View mode: basic / threaded / horizontal-split · Log in · Help
October 14, 2004
Re: Bits again. A proposal.
Sean Kelly wrote:

>>And that bit isn't an integer type at all, but instead a boolean type...
>>Which makes it even more puzzling why the name "bit" was chosen for it ?
> 
> Just about.  The only reason I can think to call it "bit" is that it
> implies a storage size (which is accurte in arrays).

This is not always a good thing. Sometimes "char" or "int" are 
preferrable over "bit", for implementation performance reasons.

If "bool" was kept as an *abstract* concept, the compiler could
then chose a representation that was optimal for the actual task ?

--anders
October 14, 2004
Re: Bits again. A proposal.
In article <ckmv1a$dck$1@digitaldaemon.com>,
=?ISO-8859-1?Q?Anders_F_Bj=F6rklund?= says...
>
>Sean Kelly wrote:
>
>>>And that bit isn't an integer type at all, but instead a boolean type...
>>>Which makes it even more puzzling why the name "bit" was chosen for it ?
>> 
>> Just about.  The only reason I can think to call it "bit" is that it
>> implies a storage size (which is accurte in arrays).
>
>This is not always a good thing. Sometimes "char" or "int" are 
>preferrable over "bit", for implementation performance reasons.
>
>If "bool" was kept as an *abstract* concept, the compiler could
>then chose a representation that was optimal for the actual task ?

It seems that one design aspect of D is that all primitive types have
well-defined storage attributes.  byte is 8 bits, int is 32 bits, etc.  C/C++
make no such claims for any type.  While part of me does wonder if this is going
to be a problem at some point for D (there are some rare systems where a byte is
not 8 bits), I think the overall benefit is a good one.  And as I said in the
other thread, if packing of bits in arrays were removed as a feature in D, then
the token name should change to "bool."  This is the principal difference in my
mind.


Sean
October 15, 2004
Re: Bits again. A proposal.
In article <ckn0ii$era$1@digitaldaemon.com>, Sean Kelly says...
>
>In article <ckmv1a$dck$1@digitaldaemon.com>,
>=?ISO-8859-1?Q?Anders_F_Bj=F6rklund?= says...
>>
>>Sean Kelly wrote:
>>
>>>>And that bit isn't an integer type at all, but instead a boolean type...
>>>>Which makes it even more puzzling why the name "bit" was chosen for it ?
>>> 
>>> Just about.  The only reason I can think to call it "bit" is that it
>>> implies a storage size (which is accurate in arrays).
>>
>>This is not always a good thing. Sometimes "char" or "int" are 
>>preferrable over "bit", for implementation performance reasons.
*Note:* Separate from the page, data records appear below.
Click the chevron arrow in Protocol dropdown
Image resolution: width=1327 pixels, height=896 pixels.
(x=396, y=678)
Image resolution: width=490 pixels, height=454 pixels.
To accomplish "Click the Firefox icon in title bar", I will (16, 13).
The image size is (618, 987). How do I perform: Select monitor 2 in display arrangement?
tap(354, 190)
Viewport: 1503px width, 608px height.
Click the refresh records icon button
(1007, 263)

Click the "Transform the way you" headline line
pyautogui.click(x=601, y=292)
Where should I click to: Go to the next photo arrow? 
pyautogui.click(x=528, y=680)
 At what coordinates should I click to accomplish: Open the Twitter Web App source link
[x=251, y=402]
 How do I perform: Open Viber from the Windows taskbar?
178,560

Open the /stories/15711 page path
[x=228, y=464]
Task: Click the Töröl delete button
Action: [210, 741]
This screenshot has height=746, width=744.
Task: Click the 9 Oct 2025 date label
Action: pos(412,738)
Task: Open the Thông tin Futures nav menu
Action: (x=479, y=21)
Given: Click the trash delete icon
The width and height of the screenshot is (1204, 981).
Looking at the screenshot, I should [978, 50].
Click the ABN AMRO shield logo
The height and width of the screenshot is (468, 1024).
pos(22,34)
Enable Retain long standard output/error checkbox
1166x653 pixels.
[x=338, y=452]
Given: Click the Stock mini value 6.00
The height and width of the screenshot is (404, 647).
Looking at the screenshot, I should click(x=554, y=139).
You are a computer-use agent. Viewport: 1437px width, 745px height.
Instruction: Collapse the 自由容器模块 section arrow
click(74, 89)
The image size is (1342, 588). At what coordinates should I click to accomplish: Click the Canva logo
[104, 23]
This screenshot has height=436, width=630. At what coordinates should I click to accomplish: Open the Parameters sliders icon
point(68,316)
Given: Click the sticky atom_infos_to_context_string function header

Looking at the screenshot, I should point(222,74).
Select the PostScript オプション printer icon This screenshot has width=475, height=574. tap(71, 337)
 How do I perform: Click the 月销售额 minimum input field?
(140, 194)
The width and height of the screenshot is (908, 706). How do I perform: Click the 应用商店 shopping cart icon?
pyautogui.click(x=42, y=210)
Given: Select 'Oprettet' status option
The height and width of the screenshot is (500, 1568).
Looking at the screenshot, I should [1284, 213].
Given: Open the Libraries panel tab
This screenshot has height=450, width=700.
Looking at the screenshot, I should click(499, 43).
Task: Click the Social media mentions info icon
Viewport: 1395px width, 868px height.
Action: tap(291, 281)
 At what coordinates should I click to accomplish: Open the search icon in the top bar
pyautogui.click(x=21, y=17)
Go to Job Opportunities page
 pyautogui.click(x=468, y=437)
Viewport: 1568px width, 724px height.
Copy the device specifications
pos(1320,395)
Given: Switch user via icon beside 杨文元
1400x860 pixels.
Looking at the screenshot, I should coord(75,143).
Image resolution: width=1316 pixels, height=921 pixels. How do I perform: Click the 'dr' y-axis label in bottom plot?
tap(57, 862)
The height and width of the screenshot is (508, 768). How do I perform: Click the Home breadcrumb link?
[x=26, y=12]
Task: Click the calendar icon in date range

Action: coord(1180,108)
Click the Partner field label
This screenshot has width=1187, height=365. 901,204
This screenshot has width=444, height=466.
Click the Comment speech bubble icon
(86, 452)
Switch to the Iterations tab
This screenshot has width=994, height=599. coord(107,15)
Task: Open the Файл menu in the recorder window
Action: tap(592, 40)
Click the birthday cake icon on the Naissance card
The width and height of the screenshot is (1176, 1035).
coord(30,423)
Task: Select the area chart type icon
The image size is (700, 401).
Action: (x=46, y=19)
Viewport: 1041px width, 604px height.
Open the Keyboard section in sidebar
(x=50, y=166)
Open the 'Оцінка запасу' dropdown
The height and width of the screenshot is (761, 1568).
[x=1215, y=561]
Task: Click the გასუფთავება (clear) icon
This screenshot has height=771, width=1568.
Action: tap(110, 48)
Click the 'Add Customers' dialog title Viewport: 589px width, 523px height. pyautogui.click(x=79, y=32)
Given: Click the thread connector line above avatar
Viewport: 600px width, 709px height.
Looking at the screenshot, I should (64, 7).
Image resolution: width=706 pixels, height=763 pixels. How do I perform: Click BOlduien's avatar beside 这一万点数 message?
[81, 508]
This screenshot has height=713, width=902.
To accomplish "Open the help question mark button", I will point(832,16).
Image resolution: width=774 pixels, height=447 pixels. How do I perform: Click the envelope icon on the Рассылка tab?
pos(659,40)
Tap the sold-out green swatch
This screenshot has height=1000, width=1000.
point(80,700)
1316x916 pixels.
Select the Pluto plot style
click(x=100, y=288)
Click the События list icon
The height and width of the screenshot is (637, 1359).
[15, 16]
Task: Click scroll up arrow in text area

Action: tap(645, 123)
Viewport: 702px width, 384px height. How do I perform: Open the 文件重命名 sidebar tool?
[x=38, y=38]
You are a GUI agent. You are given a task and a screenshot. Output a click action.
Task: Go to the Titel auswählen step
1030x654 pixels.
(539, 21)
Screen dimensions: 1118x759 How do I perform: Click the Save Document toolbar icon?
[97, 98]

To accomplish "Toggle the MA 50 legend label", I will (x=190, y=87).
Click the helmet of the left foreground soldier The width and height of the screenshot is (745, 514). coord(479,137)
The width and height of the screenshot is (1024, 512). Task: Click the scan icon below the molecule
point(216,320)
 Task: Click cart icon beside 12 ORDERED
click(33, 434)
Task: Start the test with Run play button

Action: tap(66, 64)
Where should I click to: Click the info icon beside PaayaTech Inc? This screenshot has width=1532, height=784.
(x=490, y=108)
What?  I can't think of any logic instructions using more cpu cycles than any
equivalent arithmetics.  If moving them, and they are already in 8-bit or 2^n
multiples of this groups, the compiler can optimize the same way you want to
write code to do.  If you are doing it so the code looks simpler that's not
performance.  If bits are properly supported in arrays, the compiler will hide
this complexity and it will be faster than using char or ints in place of bits.

>>
>>If "bool" was kept as an *abstract* concept, the compiler could
>>then chose a representation that was optimal for the actual task ?
>
>It seems that one design aspect of D is that all primitive types have
>well-defined storage attributes.  byte is 8 bits, int is 32 bits, etc.  C/C++
>make no such claims for any type.  While part of me does wonder if this is going
>to be a problem at some point for D (there are some rare systems where a byte is
>not 8 bits),

1, 4, 9, 10, 12, 16, 18, ... and IBM 9000 series 10-digit words with no bits.
I think we can dismiss these for our purposes - they are either obsolete or
special purpose cpus, or are likely to have too small a memory to remember D, or
C, (tiny C? - possibly).

>             I think the overall benefit is a good one.  And as I said in the
>other thread, if packing of bits in arrays were removed as a feature in D, then
>the token name should change to "bool."  This is the principal difference in my
>mind.
>
>
>Sean
>
>
What is wrong with packing of bits in arrays?  Please explain.  Flags are
essentially boolean units and are quite commonly stored 8 to a byte.  If you are
saying they should have an actual size which includes many unused bits, it seems
to me that this must be because addressing of these is not unique without a bit
number in a byte. Slicing could also require shifts, perhaps of more than a
register size.

To get a set of 16 contiguous flags I should have to have an array of two packed
structs with 8 individual bits and 8 different bit-position names?  At this
point I'd just do away with bit arrays entirely.  (I wouldn't ever do this, I
would just use logic ops to handle the bits individually and forget bit arrays.)
I can't ever see a need to have 1 bit per byte bit arrays rather than byte
arrays using only the low order bit.

There are machine instructions which test or set individual bits, the only
problem I see is addressing consistency in the addressing between bits and all
larger uniquely addressible (using only the address field of instructions) units
such as bytes, chars, longs, etc.  This cannot be done away with the way you
apparently want without losing more than we gain.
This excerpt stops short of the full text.